To be vegetarian is not what we are made for. Our teeth and our digestion are made for eating everything (plants and meat). Vegetarians get a lot of health problems if they don´t substitute all the missing vitamins well. It is possible to stay healthy with that, but a lot of work.

You don´t rescue animals by eating salat or soya burgers. A lot of rainforest is cut down for soya plantages. When a farmer harvests salat he disturbs a lot of micro organisms, rabbits, birds and small insects. Men and animals live on the same planet and they will disturb each other anyway.
There is only one chance: Try to find a less disturbing way. Try to buy bio-vegetable and bio-meat, if you can achieve it. Try to eat less meat and buy milk and butter from animals who had a better life.

In my opinion, to be vegetarian makes it easier for ED. It is an ED thought and nicely covered with the thought of suffering animals. If carrots would be fat and high caloric, the ED would tell your d to save the carrots.

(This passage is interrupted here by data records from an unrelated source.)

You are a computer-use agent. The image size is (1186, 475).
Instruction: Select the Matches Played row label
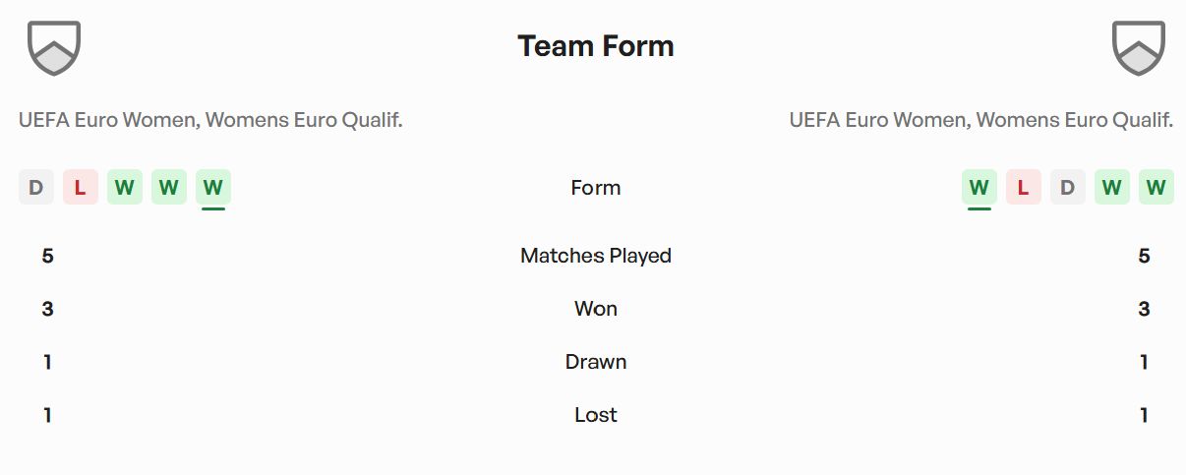596,256
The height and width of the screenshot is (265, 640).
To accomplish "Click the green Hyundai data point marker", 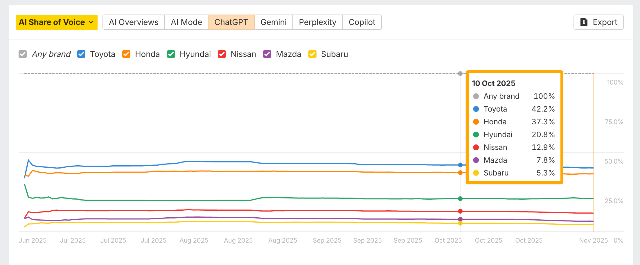I will (x=460, y=199).
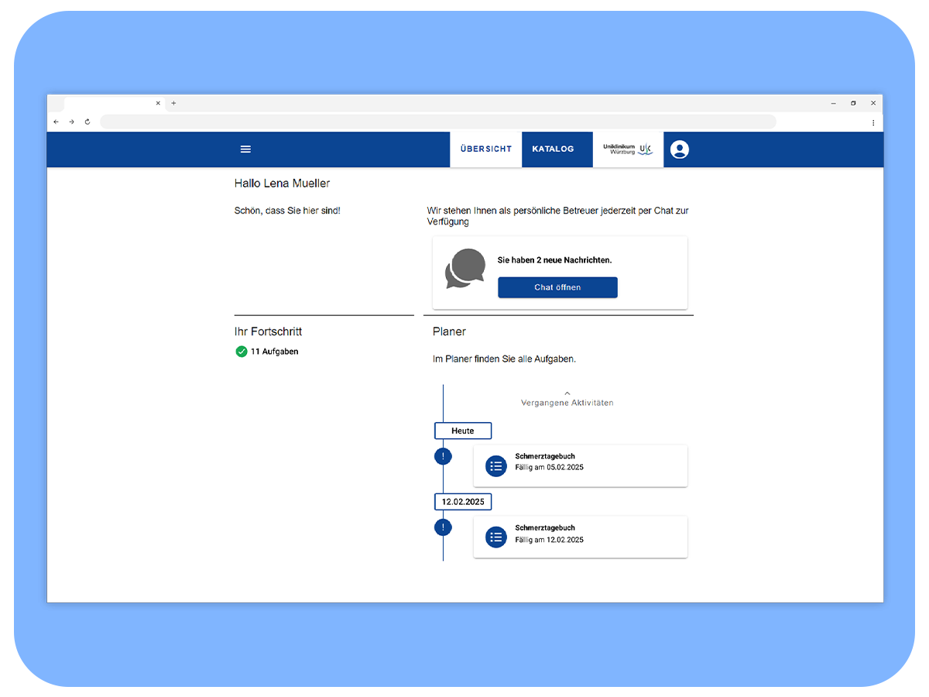Go back with the browser back arrow
Screen dimensions: 929x697
pyautogui.click(x=56, y=122)
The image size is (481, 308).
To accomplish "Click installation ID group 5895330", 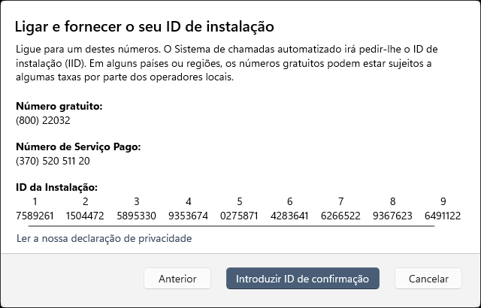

I told my d she could think about being vegetarian when she kept her target weight for more than a year and is without any ED symptoms then.
But when I see how she likes to eat chicken I promise she will never be 100% vegetarian in her life...
We try to buy meat and eggs and that animal products from a local farmer who is bio-certified. Thats a lot more expensive so we eat meat only twice a week (and fish twice and the other days "vegetarian"). We will not save the world with that but I think the chicken is tasting a lot better when it has seen some grass and had a nice life.